▶ _Action item_: Go through the entries one line at a time, and gather every line that has the word "next".

· · · · · · ·

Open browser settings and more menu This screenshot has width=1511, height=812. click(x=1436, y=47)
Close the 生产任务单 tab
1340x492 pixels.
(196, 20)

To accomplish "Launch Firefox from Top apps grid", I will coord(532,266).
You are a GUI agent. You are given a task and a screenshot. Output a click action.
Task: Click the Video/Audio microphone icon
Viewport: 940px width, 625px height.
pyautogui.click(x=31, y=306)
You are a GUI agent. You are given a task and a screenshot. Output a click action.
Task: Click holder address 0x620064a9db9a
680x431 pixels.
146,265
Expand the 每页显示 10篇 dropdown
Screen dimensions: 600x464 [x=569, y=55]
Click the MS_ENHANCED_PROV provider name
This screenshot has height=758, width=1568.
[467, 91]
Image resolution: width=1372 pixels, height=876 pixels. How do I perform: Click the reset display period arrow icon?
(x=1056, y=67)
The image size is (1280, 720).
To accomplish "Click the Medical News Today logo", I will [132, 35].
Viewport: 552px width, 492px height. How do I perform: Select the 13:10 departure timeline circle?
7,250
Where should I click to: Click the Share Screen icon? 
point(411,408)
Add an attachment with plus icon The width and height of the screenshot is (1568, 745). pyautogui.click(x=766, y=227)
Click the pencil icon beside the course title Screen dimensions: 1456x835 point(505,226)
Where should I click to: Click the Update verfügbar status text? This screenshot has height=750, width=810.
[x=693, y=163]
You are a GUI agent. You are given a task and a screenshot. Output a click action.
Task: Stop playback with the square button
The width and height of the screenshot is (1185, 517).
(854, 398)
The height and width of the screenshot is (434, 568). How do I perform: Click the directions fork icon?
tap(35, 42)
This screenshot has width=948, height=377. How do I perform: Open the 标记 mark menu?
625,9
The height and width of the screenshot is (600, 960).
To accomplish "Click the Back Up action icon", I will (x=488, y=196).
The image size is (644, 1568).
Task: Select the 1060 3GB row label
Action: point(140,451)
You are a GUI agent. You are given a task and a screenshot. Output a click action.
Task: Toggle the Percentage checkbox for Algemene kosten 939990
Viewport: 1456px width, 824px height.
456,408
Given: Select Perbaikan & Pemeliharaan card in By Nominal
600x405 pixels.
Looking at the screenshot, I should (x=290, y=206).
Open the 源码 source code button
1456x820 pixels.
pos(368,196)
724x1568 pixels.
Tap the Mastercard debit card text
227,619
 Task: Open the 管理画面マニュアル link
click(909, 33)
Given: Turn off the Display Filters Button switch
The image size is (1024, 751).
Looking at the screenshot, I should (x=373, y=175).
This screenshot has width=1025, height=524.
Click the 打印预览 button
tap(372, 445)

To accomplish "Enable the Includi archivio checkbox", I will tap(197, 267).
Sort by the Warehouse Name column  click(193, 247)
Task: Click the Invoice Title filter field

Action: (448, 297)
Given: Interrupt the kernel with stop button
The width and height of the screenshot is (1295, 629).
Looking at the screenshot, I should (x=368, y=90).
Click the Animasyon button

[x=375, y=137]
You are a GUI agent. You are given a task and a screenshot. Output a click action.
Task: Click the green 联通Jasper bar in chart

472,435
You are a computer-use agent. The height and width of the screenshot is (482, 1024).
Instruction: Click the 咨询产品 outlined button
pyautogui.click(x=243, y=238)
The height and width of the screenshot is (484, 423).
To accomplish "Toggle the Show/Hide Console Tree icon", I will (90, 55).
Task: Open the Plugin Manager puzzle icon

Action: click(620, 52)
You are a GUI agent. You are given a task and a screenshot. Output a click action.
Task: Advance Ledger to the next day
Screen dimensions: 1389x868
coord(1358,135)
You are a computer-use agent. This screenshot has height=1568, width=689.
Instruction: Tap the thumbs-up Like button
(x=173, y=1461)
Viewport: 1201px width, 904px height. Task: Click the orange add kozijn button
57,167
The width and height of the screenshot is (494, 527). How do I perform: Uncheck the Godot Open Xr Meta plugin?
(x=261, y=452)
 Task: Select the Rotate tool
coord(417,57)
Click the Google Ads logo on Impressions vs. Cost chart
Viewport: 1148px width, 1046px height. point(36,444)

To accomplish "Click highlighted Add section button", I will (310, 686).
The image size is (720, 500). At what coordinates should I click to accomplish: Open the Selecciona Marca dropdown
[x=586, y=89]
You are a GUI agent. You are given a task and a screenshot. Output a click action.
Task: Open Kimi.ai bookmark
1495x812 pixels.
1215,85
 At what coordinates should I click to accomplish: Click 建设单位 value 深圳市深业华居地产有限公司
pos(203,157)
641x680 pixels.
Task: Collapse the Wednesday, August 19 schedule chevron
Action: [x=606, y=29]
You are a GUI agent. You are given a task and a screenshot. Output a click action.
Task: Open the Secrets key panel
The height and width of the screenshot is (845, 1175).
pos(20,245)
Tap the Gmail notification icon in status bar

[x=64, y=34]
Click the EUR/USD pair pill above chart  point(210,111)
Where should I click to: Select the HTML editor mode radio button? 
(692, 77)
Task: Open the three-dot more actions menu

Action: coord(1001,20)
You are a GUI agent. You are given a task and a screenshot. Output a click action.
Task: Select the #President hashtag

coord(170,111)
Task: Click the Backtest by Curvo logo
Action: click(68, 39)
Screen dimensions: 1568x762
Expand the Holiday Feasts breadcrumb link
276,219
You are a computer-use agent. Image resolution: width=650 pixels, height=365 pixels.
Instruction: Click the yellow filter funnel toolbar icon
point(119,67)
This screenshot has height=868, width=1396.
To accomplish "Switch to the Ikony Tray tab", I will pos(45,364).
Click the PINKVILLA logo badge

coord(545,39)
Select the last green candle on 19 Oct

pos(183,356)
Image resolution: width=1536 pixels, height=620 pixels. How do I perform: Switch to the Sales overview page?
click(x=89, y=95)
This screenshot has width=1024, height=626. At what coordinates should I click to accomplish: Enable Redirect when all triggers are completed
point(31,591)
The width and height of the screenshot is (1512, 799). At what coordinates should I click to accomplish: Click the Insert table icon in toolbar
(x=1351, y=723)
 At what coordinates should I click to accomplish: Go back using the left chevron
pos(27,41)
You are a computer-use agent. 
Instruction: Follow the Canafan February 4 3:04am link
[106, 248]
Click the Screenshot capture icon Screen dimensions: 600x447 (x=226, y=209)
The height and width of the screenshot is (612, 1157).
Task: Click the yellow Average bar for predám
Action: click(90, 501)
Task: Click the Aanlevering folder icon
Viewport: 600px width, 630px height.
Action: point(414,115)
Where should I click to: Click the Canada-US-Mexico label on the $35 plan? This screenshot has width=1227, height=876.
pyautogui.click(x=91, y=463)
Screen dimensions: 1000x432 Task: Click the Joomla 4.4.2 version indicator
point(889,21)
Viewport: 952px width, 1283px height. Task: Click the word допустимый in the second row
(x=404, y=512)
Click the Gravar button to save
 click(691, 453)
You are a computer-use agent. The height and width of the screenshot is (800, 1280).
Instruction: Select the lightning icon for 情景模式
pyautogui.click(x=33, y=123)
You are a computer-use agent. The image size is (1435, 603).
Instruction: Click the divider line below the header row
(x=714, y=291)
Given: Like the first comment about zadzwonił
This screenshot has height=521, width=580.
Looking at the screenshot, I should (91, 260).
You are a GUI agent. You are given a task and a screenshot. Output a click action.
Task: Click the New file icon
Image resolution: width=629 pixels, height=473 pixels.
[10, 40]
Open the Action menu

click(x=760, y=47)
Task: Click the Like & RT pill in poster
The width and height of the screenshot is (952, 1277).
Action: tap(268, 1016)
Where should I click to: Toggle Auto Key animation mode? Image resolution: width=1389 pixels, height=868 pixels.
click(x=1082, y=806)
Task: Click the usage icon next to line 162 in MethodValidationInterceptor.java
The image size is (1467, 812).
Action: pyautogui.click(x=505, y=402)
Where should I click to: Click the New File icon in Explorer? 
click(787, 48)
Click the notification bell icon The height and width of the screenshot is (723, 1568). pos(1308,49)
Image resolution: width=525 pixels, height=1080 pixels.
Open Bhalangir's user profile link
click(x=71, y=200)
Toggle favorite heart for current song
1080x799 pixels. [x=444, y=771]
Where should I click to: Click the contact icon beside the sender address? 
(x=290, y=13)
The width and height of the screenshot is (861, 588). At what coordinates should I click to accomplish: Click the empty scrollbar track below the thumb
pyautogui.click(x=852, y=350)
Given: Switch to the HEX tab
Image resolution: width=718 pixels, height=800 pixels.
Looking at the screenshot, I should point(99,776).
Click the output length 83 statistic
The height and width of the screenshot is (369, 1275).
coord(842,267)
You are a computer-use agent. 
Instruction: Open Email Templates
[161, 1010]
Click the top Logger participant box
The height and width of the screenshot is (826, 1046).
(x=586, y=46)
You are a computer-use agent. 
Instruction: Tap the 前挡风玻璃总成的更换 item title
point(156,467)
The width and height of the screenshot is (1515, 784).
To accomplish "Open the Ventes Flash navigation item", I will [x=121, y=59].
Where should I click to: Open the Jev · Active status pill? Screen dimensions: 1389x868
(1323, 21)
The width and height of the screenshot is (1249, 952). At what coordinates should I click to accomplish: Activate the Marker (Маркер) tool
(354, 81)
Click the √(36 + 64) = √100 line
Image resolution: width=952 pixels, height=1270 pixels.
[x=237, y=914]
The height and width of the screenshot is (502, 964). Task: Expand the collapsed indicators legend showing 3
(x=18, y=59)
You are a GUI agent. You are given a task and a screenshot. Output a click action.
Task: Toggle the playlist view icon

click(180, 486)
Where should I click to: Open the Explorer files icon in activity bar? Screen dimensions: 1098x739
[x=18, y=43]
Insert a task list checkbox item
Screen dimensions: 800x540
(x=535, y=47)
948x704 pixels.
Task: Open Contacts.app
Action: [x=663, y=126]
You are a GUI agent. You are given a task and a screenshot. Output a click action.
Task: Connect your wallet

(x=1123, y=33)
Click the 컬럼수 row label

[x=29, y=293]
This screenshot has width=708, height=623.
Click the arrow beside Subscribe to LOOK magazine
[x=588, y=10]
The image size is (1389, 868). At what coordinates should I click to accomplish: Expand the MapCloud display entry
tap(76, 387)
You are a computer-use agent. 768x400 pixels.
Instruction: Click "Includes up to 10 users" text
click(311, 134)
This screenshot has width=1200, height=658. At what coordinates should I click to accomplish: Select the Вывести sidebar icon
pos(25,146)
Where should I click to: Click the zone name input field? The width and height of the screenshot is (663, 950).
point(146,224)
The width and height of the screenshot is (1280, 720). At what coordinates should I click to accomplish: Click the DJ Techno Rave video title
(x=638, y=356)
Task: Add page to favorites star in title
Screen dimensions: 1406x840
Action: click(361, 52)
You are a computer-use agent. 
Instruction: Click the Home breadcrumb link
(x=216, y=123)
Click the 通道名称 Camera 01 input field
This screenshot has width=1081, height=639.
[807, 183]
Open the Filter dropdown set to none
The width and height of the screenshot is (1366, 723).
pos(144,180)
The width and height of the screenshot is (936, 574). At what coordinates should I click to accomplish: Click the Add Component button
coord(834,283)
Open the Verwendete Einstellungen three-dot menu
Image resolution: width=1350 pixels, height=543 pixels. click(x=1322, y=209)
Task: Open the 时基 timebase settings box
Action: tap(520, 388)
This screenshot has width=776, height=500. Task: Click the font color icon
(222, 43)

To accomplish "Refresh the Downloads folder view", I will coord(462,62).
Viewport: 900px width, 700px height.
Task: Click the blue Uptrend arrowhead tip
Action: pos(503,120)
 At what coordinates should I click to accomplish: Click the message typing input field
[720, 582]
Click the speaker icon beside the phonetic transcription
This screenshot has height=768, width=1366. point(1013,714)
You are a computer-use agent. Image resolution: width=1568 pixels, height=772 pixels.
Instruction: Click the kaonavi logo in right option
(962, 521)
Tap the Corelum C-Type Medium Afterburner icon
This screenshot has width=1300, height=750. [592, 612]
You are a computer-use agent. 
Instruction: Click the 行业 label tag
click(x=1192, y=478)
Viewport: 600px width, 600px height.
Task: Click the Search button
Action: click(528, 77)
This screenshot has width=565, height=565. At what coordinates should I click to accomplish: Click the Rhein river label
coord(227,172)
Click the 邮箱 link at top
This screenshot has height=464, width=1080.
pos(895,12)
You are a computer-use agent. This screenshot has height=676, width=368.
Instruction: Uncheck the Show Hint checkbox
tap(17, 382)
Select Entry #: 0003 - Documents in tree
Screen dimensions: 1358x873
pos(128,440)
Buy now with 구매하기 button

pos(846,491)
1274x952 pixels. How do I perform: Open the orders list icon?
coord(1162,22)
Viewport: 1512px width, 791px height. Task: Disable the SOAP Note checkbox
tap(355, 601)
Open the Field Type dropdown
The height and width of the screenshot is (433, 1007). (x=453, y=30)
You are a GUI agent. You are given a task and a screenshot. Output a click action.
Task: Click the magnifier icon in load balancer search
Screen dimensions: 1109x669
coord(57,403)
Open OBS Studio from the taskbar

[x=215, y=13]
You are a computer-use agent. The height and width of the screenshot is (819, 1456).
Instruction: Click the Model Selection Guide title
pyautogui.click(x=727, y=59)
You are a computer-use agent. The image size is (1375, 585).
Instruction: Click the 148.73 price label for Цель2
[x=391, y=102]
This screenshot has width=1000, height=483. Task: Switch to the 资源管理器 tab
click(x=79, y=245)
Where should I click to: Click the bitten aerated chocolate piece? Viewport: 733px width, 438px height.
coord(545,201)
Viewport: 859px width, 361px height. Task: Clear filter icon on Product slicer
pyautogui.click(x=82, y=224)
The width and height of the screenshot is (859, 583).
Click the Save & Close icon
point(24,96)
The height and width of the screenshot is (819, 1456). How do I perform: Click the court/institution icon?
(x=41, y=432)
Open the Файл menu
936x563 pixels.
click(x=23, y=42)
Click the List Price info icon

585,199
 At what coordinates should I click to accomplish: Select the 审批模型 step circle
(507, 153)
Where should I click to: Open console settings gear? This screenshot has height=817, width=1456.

· · · · · · ·

▶ _Final answer_:
Task: Advance Ledger to the next day
Task: Click the usage icon next to line 162 in MethodValidationInterceptor.java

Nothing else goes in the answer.